Given problem » Render everything in the listing below, from the line containing "Screen dimensions: 700x538" down to the line containing "(x=290, y=56)", both included, as a Markdown table with the columns Row and Listing line. Number each line in order and leave out blank lines.

Items »

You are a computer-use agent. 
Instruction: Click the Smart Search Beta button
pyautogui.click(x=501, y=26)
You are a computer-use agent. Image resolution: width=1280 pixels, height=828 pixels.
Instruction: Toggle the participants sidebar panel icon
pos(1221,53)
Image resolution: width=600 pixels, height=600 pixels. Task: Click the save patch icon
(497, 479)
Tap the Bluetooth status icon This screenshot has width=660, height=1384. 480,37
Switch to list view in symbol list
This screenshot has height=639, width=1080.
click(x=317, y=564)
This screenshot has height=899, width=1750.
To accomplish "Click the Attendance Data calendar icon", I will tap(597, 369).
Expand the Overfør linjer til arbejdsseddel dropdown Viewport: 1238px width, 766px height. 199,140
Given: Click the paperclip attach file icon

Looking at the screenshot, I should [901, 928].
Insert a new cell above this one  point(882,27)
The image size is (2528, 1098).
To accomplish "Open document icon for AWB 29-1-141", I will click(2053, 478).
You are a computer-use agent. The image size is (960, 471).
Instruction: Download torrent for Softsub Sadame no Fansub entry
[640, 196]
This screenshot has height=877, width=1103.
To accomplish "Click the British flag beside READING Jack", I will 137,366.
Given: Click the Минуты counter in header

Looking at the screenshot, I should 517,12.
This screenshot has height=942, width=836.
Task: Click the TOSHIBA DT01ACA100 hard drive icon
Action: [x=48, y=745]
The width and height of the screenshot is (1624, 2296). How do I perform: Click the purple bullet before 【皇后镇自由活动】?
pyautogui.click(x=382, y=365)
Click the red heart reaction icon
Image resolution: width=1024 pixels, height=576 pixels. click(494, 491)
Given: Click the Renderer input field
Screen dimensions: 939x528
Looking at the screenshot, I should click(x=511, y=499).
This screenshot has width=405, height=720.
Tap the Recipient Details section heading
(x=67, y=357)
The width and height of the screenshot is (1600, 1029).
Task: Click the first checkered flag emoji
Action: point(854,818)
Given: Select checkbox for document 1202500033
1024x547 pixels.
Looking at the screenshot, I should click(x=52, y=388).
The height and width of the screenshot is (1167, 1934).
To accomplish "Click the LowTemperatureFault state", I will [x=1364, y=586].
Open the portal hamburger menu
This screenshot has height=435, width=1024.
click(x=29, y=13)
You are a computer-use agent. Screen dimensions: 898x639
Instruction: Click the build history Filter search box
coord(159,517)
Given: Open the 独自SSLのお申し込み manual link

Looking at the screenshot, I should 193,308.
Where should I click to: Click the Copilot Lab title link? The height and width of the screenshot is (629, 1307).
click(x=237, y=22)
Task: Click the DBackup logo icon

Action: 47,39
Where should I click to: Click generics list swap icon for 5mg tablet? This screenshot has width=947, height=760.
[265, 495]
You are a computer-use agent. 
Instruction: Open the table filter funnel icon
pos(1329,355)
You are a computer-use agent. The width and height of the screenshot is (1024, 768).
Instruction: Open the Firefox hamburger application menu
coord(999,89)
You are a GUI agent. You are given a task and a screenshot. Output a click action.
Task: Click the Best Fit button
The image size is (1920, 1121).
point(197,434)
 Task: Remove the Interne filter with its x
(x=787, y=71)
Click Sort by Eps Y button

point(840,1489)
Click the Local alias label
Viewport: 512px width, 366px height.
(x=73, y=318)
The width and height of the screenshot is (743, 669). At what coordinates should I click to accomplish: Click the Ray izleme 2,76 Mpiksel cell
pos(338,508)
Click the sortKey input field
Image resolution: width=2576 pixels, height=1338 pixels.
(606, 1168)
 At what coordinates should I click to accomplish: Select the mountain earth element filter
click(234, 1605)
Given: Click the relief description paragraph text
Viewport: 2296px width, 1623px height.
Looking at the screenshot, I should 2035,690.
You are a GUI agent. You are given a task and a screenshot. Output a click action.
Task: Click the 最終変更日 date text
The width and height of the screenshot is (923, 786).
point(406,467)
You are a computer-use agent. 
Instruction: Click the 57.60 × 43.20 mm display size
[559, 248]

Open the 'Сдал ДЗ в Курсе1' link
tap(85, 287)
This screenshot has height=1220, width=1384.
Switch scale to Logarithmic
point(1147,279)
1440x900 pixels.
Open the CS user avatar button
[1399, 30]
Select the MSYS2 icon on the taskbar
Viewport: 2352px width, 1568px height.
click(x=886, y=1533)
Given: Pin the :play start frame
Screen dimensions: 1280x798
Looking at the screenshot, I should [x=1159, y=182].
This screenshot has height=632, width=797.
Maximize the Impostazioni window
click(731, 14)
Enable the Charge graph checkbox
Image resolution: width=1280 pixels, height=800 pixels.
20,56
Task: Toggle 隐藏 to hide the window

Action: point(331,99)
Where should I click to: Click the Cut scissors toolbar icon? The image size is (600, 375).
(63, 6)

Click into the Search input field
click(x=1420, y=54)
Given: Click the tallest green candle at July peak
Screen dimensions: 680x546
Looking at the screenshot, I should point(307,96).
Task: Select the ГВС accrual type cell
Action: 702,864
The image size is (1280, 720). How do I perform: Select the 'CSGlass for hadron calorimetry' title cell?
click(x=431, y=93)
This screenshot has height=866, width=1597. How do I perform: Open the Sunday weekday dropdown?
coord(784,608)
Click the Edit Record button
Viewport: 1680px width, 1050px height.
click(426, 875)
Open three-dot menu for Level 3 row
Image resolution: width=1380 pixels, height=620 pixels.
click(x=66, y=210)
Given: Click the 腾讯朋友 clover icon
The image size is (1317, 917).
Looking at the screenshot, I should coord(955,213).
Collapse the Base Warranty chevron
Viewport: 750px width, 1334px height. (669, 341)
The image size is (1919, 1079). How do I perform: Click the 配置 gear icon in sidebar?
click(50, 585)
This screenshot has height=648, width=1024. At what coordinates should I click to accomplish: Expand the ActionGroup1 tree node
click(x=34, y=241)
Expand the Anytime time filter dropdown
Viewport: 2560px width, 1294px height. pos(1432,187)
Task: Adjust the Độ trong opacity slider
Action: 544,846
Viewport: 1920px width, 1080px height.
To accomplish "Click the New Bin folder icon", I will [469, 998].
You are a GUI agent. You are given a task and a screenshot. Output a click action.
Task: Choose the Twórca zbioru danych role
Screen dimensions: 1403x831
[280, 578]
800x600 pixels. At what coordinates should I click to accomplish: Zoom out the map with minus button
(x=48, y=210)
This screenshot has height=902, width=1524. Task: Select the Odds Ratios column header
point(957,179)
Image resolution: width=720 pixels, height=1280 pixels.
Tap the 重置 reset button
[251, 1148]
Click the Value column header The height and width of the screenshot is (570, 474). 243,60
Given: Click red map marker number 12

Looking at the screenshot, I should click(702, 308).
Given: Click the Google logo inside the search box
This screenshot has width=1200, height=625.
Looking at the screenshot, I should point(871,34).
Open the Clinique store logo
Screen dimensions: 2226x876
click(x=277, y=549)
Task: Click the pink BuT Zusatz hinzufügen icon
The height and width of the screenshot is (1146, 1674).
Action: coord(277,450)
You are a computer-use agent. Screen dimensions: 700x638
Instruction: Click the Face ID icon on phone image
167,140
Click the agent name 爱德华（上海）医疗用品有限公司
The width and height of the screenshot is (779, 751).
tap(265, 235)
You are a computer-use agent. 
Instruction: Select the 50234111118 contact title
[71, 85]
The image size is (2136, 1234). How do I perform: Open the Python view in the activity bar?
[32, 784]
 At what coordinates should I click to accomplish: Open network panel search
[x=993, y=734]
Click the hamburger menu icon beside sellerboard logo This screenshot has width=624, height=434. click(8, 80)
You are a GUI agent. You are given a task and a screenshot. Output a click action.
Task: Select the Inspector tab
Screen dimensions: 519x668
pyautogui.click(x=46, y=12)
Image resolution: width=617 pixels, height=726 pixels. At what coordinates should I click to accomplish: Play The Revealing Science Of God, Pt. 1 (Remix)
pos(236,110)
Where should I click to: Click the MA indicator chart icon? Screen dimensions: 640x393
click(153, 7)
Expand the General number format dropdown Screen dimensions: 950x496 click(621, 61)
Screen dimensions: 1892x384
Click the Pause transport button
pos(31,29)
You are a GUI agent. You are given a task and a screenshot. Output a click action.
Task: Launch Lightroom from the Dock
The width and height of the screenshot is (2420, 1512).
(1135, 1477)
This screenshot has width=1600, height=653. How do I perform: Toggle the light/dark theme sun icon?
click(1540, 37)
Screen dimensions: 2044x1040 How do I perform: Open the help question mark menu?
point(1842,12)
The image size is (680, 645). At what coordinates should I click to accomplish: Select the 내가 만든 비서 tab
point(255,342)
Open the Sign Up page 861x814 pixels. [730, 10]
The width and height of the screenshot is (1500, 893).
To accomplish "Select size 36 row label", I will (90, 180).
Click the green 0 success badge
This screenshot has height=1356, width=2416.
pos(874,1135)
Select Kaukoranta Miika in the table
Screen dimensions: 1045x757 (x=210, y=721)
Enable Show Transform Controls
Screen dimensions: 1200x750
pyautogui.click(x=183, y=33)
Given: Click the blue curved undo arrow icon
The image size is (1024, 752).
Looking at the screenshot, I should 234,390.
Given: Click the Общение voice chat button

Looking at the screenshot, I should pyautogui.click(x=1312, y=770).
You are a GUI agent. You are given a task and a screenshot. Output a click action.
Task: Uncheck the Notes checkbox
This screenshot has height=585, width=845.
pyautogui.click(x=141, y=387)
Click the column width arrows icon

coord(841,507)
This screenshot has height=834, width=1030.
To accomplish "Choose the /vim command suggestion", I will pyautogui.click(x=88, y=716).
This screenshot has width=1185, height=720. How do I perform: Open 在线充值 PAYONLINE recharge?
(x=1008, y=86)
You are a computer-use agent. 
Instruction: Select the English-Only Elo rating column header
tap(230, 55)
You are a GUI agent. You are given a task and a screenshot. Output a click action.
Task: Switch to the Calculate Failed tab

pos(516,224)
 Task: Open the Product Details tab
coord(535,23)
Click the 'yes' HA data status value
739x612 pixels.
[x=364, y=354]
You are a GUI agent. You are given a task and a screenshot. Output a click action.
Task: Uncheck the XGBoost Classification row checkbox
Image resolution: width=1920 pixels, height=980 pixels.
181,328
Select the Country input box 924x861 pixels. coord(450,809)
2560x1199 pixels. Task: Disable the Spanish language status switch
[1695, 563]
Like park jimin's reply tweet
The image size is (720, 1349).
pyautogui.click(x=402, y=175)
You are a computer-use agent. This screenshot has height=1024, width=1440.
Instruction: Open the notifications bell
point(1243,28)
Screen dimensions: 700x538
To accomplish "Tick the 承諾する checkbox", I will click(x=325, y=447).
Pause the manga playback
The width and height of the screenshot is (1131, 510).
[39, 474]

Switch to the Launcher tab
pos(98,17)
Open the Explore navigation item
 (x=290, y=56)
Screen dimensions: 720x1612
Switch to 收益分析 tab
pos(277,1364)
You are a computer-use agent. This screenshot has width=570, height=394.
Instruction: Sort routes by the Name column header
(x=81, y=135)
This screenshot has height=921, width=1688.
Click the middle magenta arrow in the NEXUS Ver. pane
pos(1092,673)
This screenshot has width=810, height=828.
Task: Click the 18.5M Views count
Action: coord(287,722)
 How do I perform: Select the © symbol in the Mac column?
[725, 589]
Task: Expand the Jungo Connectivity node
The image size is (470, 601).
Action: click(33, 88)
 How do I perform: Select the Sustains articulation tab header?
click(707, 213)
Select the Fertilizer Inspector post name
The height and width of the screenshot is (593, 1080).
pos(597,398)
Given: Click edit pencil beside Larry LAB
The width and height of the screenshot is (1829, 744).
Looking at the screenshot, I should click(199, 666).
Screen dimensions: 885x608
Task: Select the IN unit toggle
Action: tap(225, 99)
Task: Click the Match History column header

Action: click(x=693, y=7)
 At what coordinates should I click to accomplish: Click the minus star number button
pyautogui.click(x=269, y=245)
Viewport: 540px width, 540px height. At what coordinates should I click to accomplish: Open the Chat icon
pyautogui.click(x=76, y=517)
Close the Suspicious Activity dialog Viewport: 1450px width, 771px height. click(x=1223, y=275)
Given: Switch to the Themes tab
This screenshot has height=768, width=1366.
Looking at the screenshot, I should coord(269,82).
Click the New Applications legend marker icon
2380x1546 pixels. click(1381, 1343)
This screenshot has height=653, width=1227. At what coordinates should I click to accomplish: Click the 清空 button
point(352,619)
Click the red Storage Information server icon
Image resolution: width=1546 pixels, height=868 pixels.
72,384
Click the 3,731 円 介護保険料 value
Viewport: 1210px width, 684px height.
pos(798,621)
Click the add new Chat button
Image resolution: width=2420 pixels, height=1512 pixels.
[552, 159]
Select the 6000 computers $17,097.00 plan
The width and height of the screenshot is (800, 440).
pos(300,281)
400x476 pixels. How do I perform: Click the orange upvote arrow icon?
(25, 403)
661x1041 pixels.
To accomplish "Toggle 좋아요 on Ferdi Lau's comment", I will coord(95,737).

Task result »
| Row | Listing line |
|---|---|
| 1 | Screen dimensions: 700x538 |
| 2 | To accomplish "Tick the 承諾する checkbox", I will click(x=325, y=447). |
| 3 | Pause the manga playback |
| 4 | The width and height of the screenshot is (1131, 510). |
| 5 | [39, 474] |
| 6 | Switch to the Launcher tab |
| 7 | pos(98,17) |
| 8 | Open the Explore navigation item |
| 9 |  (x=290, y=56) |